Depuis le référendum, la presse allemande a fait preuve d'une rare unanimité. Tous les journaux veulent qu'Angela Merkel, la chancelière allemande, et ses collègues européens prennent des initiatives pour organiser le Grexit (sortie de la Grèce de la zone euro). On y observe un ras-le-bol général des Allemands face à Athènes.

Depuis le début de la crise grecque, la presse allemande s'en prend au gouvernement Tsipras. La raison ? Elle estime que le premier ministre grec, Alexis Tsipras, a toujours désiré la sortie de son pays de la zone euro. Et n'aurait négocié que dans l'unique but de ménager ses concitoyens.

Aujourd'hui, la chancelière allemande est tiraillée. D'un côté, elle veut assurer sa politique européenne, de l'autre, elle doit faire face à l'opinion publique, de plus en plus remontée contre Athènes. Angela Merkel a fait de la crise grecque l'une des pierres de touche de son troisième mandat à la tête de l'Allemagne. Doit-elle faire preuve de fermeté comme le voudrait le peuple allemand et donc lâcher la Grèce ? C'est là, tout l'enjeu qui pèse sur elle. Elle ne veut pourtant pas porter la responsabilité d'une sortie de la Grèce de la zone euro. Un Grexit signifierait un échec de sa politique européenne.

Durant les jours qui ont suivis le résultat du référendum, les titres des journaux allemands n'ont pas épargné Angela Merkel, renforçant encore un peu plus la pression mise sur ses épaules.

Le quotidien allemand, Bild Zeitung, annonce directement la couleur.

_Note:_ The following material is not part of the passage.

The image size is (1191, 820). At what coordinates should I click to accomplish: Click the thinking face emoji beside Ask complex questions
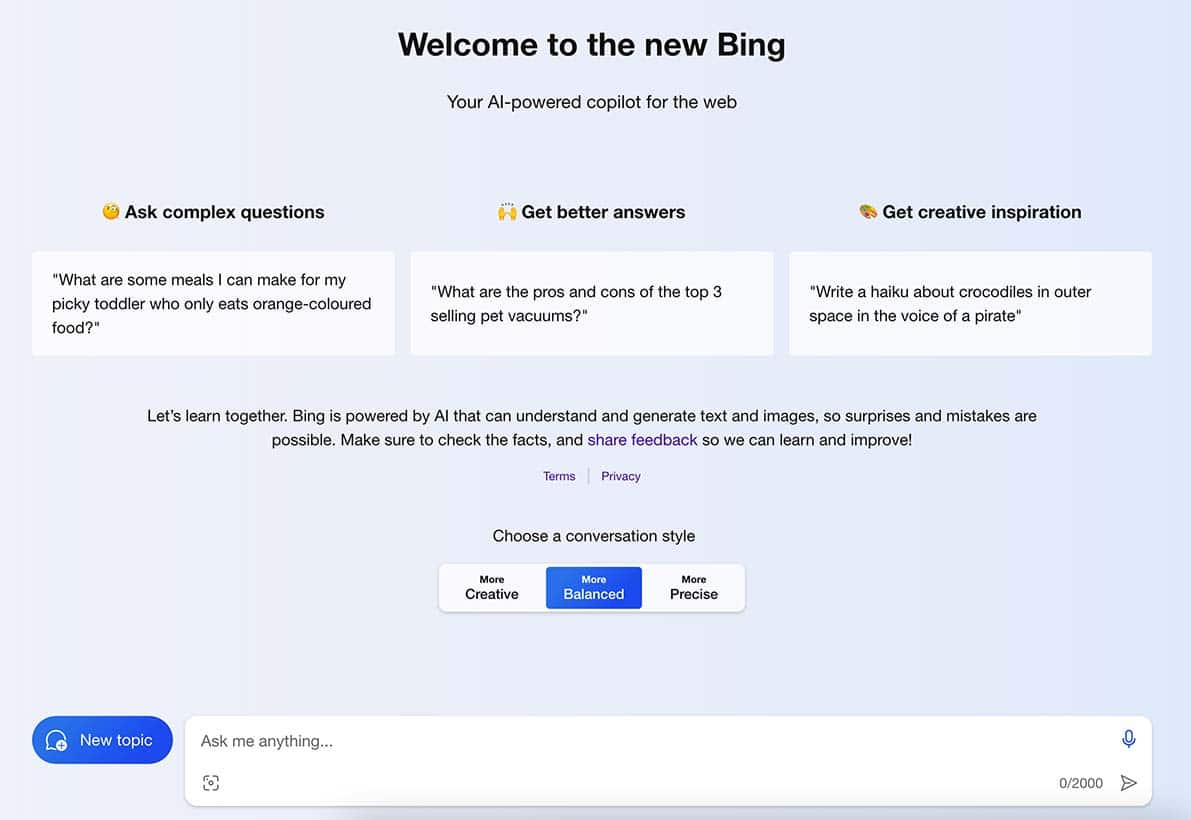click(111, 212)
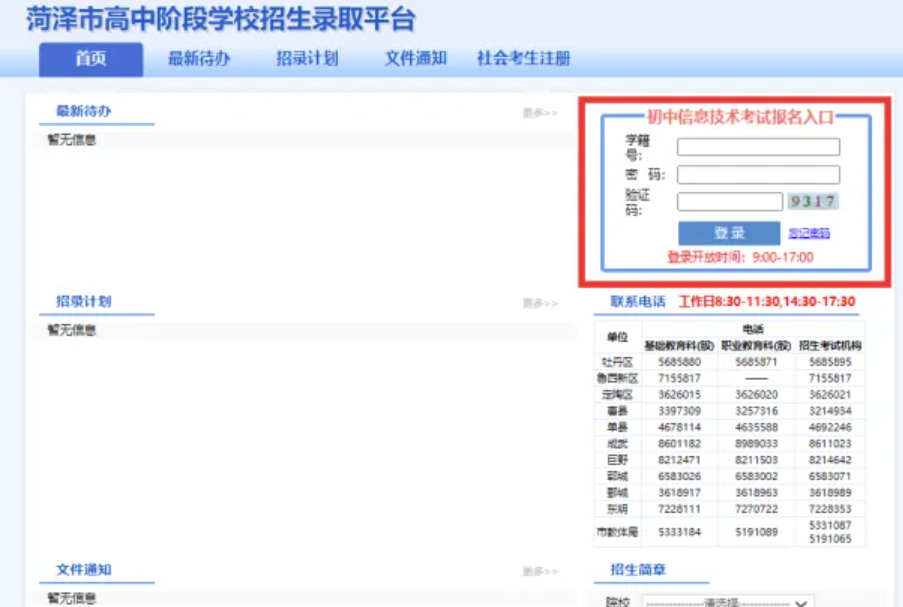
Task: Refresh the 9317 captcha image
Action: point(812,202)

A la une, on voit Angela Merkel coiffée d'un casque à pointe avec la légende "Pas de nouveaux milliards pour la Grèce ! Aujourd'hui, nous avons besoin d'une chancelière de fer".

© Bild Zeitung

"C'est leur naufrage que fêtent les Grecs ?" s'interroge Bild Zeitung. Le journal, qui opère depuis des mois une féroce campagne anti-grecque rajoute "Les banques sont fermées, les soupes populaires ouvertes et les Grecs font la fête ! Ce 'non' est une claque pour Angela Merkel qui a consacré d'innombrables heures à des sommets nocturnes pour tenter jusqu'au bout de sauver la Grèce".

Bild Zeitung, toujours, s'est directement adressé à Angela Merkel en titrant "Et maintenant chancelière?". Un titre qui résonne comme un défi.

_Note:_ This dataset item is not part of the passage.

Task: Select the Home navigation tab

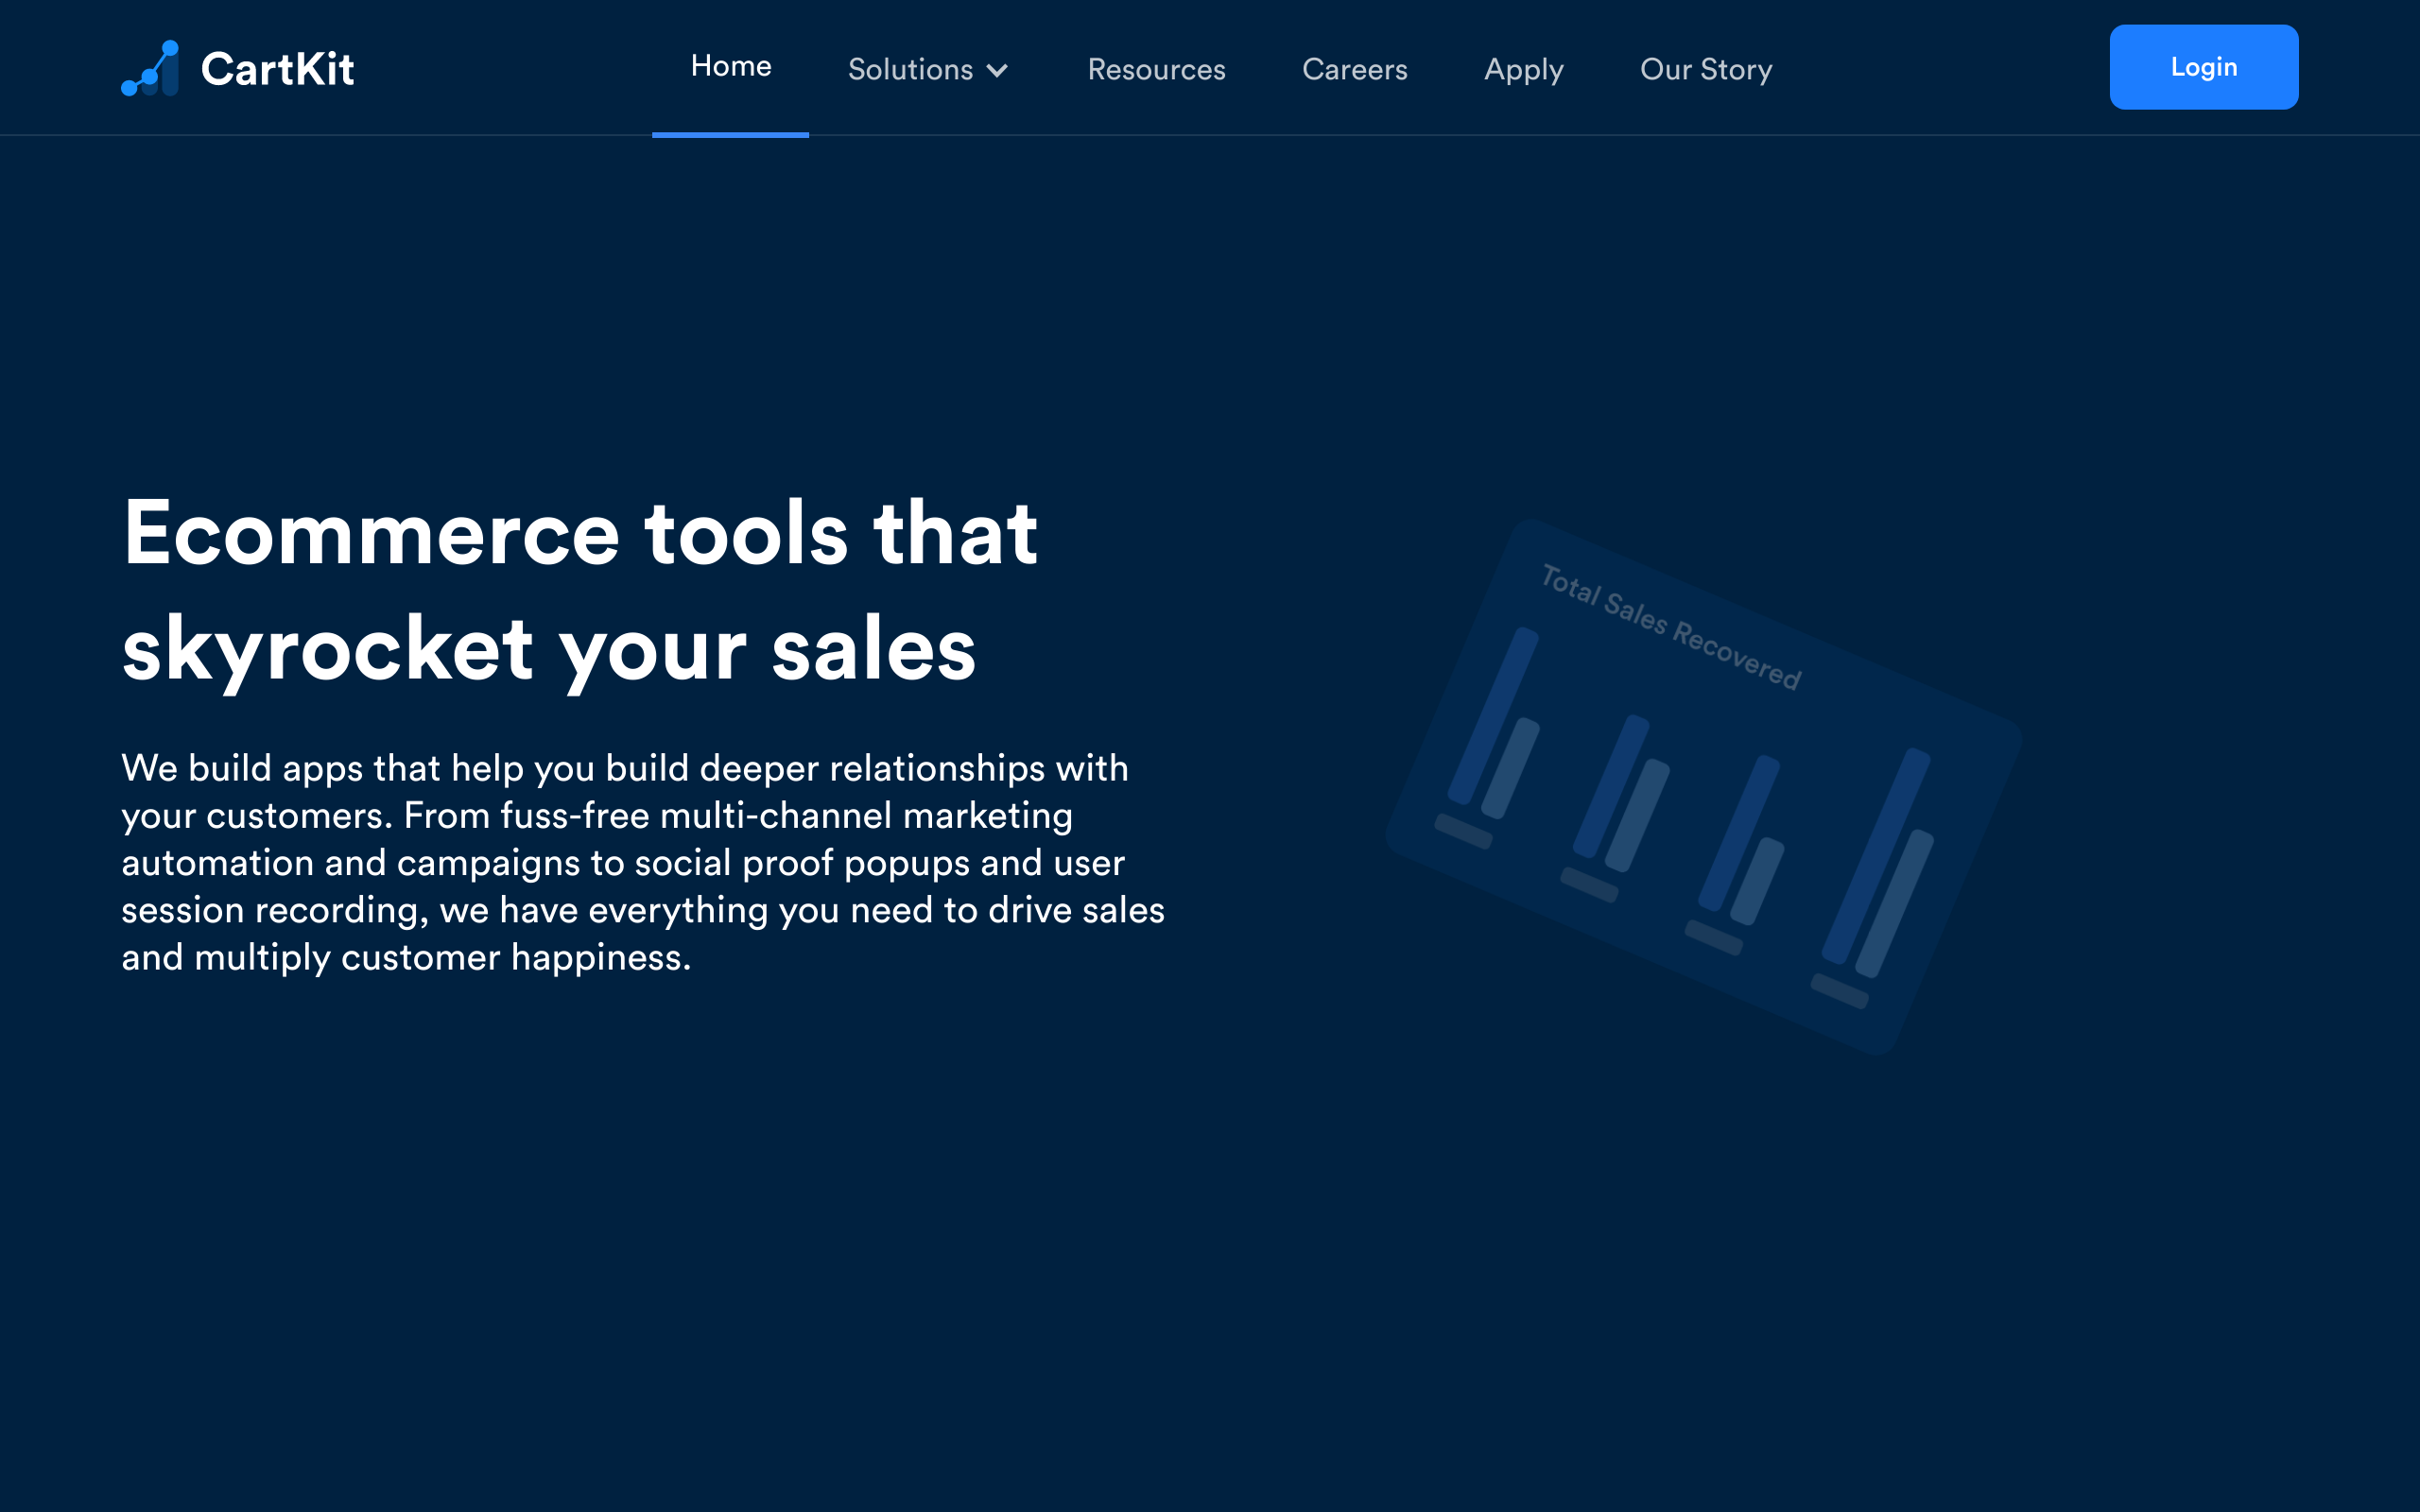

A la Une du Spiegel, une hebdomadaire allemand d'investigation, on voit la chancelière assise sur les ruines du Parthénon et la phrase suivante "Si l'Europe échoue, c'est Merkel qui échoue".

Pour le quotidien conservateur, Die Welt, le 'non' est une défaite pour la chancelière allemande. Le journal écrit "La Grèce a décidé. L’Europe a perdu. Cela vaut aussi pour Angela Merkel, la femme dont l’énorme prestige en Allemagne s’explique avant tout parce qu’elle a la réputation d’être une femme politique qui gère habilement les crises internationales, un chef de gouvernement qui réussit à équilibrer les intérêts allemands et ceux des autres. Dans le cas d’Alexis Tsipras, elle n’a pas réussi."

Seul le quotidien alternatif Taz soutient la Grèce. Il qualifie d'ailleurs le 'non' grec de "sensation qui restera dans l'histoire, même si l'avenir est incertain".